Exercise description:
Count the lines in the rows below that contain the string "header", and give only that number.

───── Provided entries

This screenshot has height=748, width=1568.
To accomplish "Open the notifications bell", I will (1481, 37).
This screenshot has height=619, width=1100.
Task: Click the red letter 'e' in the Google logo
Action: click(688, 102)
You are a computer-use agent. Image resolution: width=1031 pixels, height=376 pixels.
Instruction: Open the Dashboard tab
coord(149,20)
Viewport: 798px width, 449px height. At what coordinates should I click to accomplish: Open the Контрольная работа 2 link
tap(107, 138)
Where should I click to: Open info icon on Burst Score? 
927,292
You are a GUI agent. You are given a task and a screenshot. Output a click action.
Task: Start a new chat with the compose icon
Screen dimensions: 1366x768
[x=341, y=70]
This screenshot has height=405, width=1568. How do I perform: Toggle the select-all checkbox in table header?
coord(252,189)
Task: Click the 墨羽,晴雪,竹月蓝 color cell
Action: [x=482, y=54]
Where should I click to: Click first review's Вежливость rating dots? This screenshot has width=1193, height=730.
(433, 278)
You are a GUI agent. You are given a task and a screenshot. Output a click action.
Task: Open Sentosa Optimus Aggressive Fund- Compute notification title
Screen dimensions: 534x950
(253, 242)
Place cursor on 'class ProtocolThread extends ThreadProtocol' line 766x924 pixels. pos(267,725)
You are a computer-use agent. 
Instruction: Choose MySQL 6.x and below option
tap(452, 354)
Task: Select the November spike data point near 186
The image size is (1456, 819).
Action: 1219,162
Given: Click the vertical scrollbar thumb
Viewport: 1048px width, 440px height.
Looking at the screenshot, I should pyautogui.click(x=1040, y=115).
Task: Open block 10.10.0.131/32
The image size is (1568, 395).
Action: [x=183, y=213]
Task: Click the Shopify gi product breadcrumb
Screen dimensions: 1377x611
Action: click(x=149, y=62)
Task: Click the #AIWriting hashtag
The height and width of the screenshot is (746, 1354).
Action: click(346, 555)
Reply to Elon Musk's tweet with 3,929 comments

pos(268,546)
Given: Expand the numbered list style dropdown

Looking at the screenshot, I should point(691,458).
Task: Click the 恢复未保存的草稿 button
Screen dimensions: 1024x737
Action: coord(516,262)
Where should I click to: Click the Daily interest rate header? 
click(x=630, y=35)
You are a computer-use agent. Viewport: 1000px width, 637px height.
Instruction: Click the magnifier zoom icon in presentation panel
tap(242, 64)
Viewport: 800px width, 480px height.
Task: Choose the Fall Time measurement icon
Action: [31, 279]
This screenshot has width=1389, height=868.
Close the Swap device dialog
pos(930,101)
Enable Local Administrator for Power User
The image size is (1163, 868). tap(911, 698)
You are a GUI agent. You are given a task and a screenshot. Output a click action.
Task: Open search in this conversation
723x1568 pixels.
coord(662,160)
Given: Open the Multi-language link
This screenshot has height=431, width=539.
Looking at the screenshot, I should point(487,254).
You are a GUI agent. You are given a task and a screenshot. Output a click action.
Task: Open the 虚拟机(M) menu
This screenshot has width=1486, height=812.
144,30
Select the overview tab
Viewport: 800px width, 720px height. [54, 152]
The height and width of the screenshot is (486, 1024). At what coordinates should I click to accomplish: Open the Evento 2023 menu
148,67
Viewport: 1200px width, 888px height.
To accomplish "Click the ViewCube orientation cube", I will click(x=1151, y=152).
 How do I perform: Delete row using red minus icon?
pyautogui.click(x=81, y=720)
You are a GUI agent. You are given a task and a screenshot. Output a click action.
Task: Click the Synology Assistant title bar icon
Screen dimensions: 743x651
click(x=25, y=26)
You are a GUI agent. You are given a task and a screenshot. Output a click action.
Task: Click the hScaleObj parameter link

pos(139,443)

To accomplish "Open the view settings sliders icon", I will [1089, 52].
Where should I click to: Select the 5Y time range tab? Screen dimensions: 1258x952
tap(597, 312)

──────────

Solution to the problem:
2